(Input data)

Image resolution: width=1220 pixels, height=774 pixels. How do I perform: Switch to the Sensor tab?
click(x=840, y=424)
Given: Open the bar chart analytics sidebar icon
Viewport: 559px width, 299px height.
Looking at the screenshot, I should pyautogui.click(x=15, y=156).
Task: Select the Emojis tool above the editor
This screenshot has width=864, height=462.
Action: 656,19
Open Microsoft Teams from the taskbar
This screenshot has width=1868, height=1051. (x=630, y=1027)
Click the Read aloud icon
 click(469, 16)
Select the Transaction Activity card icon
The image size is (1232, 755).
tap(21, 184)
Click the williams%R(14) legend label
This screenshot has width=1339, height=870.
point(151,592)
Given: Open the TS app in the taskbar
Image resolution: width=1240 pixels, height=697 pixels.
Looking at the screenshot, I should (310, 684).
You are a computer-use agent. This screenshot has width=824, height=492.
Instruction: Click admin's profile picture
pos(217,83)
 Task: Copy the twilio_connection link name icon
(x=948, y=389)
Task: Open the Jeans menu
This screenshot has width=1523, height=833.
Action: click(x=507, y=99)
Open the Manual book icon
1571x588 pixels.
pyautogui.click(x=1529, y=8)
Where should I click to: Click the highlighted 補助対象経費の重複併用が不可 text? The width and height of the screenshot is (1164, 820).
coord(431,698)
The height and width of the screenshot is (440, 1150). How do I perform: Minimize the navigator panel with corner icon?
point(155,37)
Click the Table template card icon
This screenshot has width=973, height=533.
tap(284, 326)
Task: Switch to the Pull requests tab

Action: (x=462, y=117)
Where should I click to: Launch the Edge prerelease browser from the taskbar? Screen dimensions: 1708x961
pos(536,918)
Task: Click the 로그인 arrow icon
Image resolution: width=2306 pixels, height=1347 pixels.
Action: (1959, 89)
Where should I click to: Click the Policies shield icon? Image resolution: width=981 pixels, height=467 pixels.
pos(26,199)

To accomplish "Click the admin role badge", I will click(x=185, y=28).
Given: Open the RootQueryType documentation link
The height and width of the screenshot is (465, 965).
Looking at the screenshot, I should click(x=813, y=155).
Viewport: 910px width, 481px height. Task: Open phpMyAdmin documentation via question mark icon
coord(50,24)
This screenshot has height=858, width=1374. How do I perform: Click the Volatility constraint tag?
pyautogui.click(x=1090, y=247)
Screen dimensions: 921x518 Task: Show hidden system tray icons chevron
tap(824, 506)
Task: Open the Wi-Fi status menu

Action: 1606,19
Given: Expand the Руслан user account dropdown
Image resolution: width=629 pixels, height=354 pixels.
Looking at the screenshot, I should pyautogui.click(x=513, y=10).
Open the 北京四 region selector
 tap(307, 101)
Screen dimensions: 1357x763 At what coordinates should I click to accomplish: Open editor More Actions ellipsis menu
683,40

(End Input data)

* **About this task**: Which of the lines in the data hold the string "Given"? Report each of them by copying it.

* **Result of the task**:
Given: Open the bar chart analytics sidebar icon
Given: Open the TS app in the taskbar
Given: Open the RootQueryType documentation link
Given: Expand the Руслан user account dropdown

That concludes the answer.